Hiddensee: A Tale of the Once and Future Nutcracker(62)



After a few months, though, Ethelinda relented and showed up at Drosselmeier’s Toy Shop. The boys were in tow. They became engaged in small racks of tin soldiers Dirk imported from Great Britain and France and set up on a tabletop to fight the Prussians and a certain militant strain of giraffe.

Ethelinda: “I need you to bring a packet to Meersburg. I don’t trust it by the usual couriers.”

“What’s in Meersburg?”

“Have you forgotten? My family home? My parents have passed on to their reward, but my brother is still there. The lake place is too big and cold for year-round, and Munich won’t do, but the Meersburg house is all right for him.”

“Why don’t you bring it yourself when you visit him?”

“We’re not in touch. Surely Felix told you all about that?”

“He never did.”

She explained. It turned out that, long ago, Kurt had sired a bastard with a member of the household staff. This had only come to light some years later when the mother showed up with the child in tow. He was something of a dullard, the boy, but his resemblance to the von Koenig line was unmistakable. The mother had once been a kitchen maid in the family’s lakeside schloss. It caused a great ruckus in the whole family.

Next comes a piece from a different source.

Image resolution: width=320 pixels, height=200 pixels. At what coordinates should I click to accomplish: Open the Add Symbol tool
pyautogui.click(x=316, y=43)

He fumbled. “And you—how were you inconvenienced?”

“I took Felix’s side, of course. I was his wife.”

“I don’t understand. Why should Felix have any opinion about this?”

“Don’t you remember? I thought you were around that summer. At the time, Felix was believed to have gotten the girl in trouble. He had admitted as such. My parents didn’t want me to marry Felix because of that. Felix’s presumed licentiousness was the cause of their estrangement from me because, you see, I’d already become enamored of Felix. I learned far too late that the bastard was actually Kurt’s child, and that my own brother, so cowardly, had allowed his friend Felix to accept that stain upon his own reputation. And Kurt stood idly by as my forbidden romance with Felix caused a rift between me and my family—you see? Ach, Kurt betrayed both his friend and his sister. And this paupered my boys of their grandparents. So I can have nothing to do with Kurt. Though he’s my brother, he’s a selfish brute. No fit model for his nephews. You’d be a better godfather to them than he is an uncle.”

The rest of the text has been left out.